Ponsel-ponsel Android itu diperkenalkan dengan kisaran harga mulai US$ 50 sampai US$ 150 atau sekitar Rp 450 ribu hingga Rp 1,3 juta. Selain itu, ponsel-ponsel berbasis sistem operasi Android murah ini dihadirkan di pasaran dengan tujuan menjawab sebuah pertanyaan yang beredar di masyarakat. Pertanyaan tersebut adalah sistem Android dapat digunakan secara gratis tetapi mengapa perangkat yang menggunakan platform ini mahal dan tak terkangkau konsumen?
Berikut adalah nama beserta spesifikasi ponsel-ponsel Android yang diperkenalkan pada CTIA di California itu.
LG Optimus
Layar sentuh 3,2 inci, kamera 3,2 megapiksel dengan video capture, microSD expandable dengan memori 2 Gigabita dan berjalan dengan sistem operasi terbaru Google, yakni Android 2.2 alias Froyo.
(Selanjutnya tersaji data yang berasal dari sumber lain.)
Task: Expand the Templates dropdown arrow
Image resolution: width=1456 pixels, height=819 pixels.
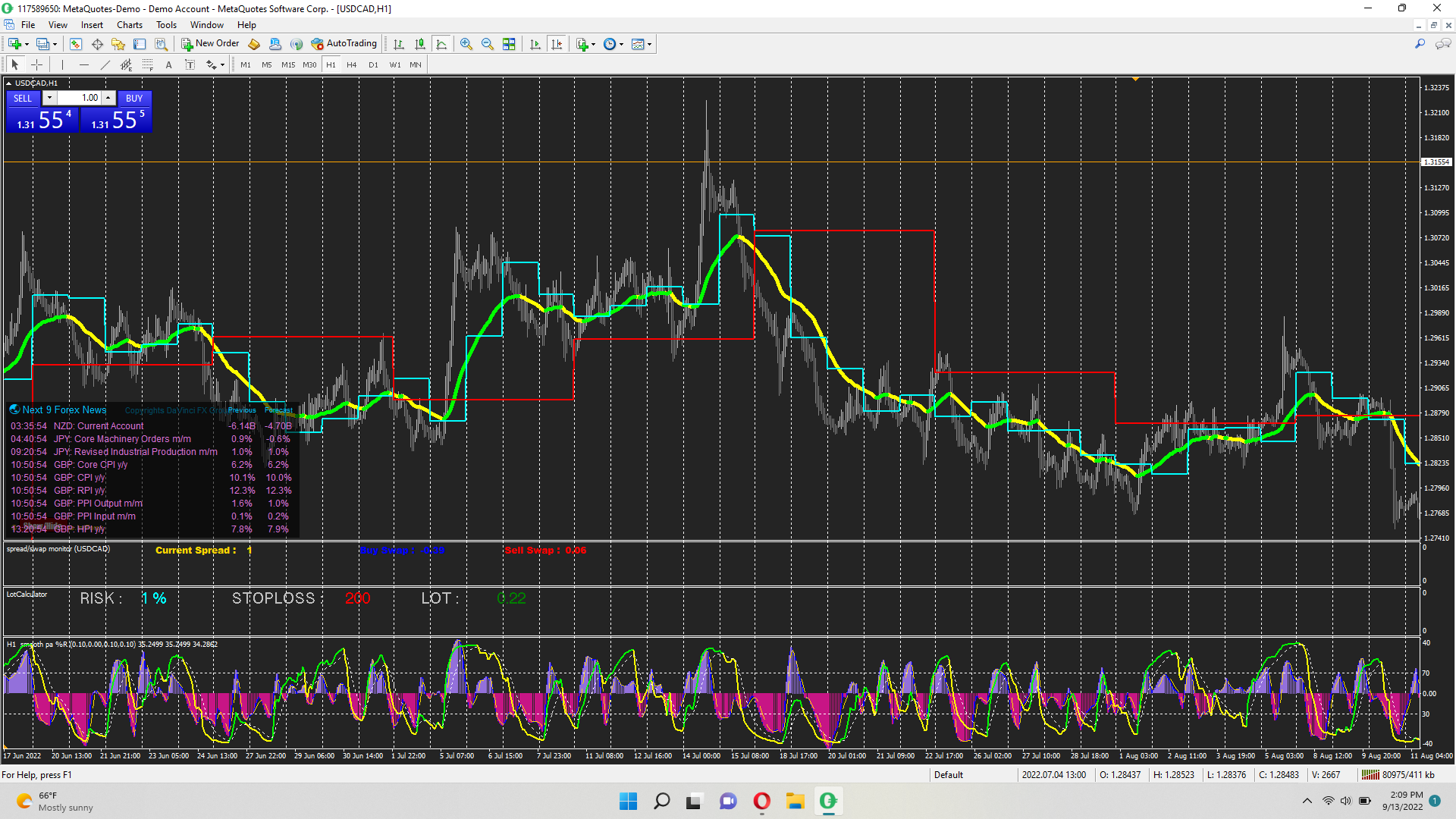Action: point(649,44)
LG Optimus akan hadir mulai akhir bulan ini dan dibanderol dengan harga US$ 49,99.
Samsung Transform
Ponsel QWERTY dengan layar 480×320 pixel, plus dual kamera untuk video chat. Kapasitas memori mencapai 32 GB dan dilengkapi fitur Wi-Fi dan Bluetooth. Berjalan dengan platform Android 2.1, ponsel ini dilepas dengan harga US$ 149,99.
Sanyo Zio
Fitur-fitur yang dimiliki oleh Zio berani diadu dengan Android lainnya. Memiliki layar sentuh seluas 3,5 inci dan kamera 3,2 megapilksel, Sanyo Zio dibanderol dengan harga US$ 99,99.
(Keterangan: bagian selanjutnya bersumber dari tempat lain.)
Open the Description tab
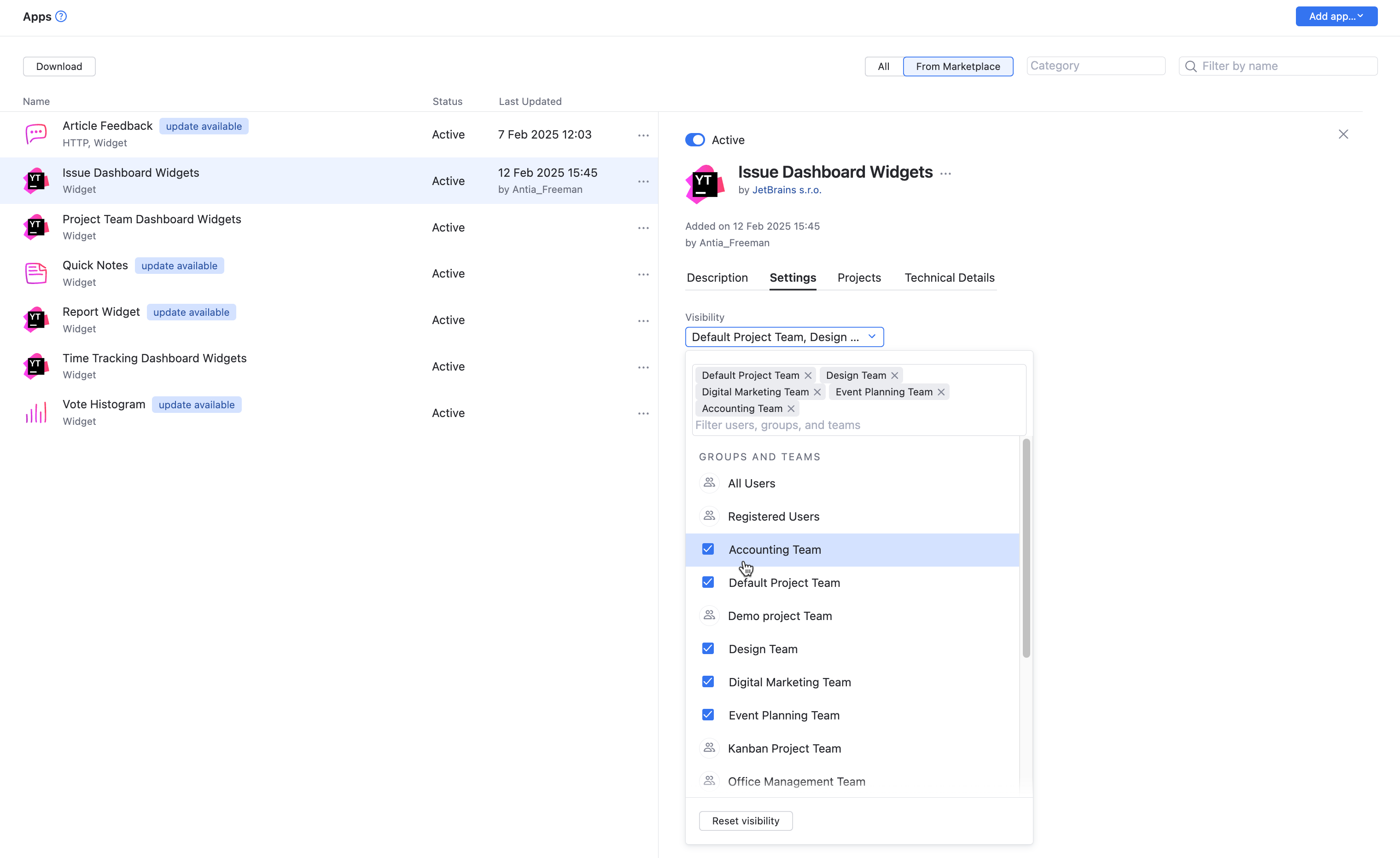Image resolution: width=1400 pixels, height=858 pixels. coord(717,278)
Motorola Flipout, Flipside dan Bravo
Dalam acara ini Motorola langsung memperkenalkan ponsel Android murahnya. ketiga ponsel ini adalah Motorola Flipout, Flipside dan Bravo. Ponsel-ponsel tersebut direncanakan untuk dipasarkan pada 17 Oktober mendatang, Motorola Flipout memiliki keyboard QWERTY berputar dan dilabel dengan harga US$ 80. Adapun Motorola Flipside seharga US$ 100 dan Motorola Bravo US$ 130.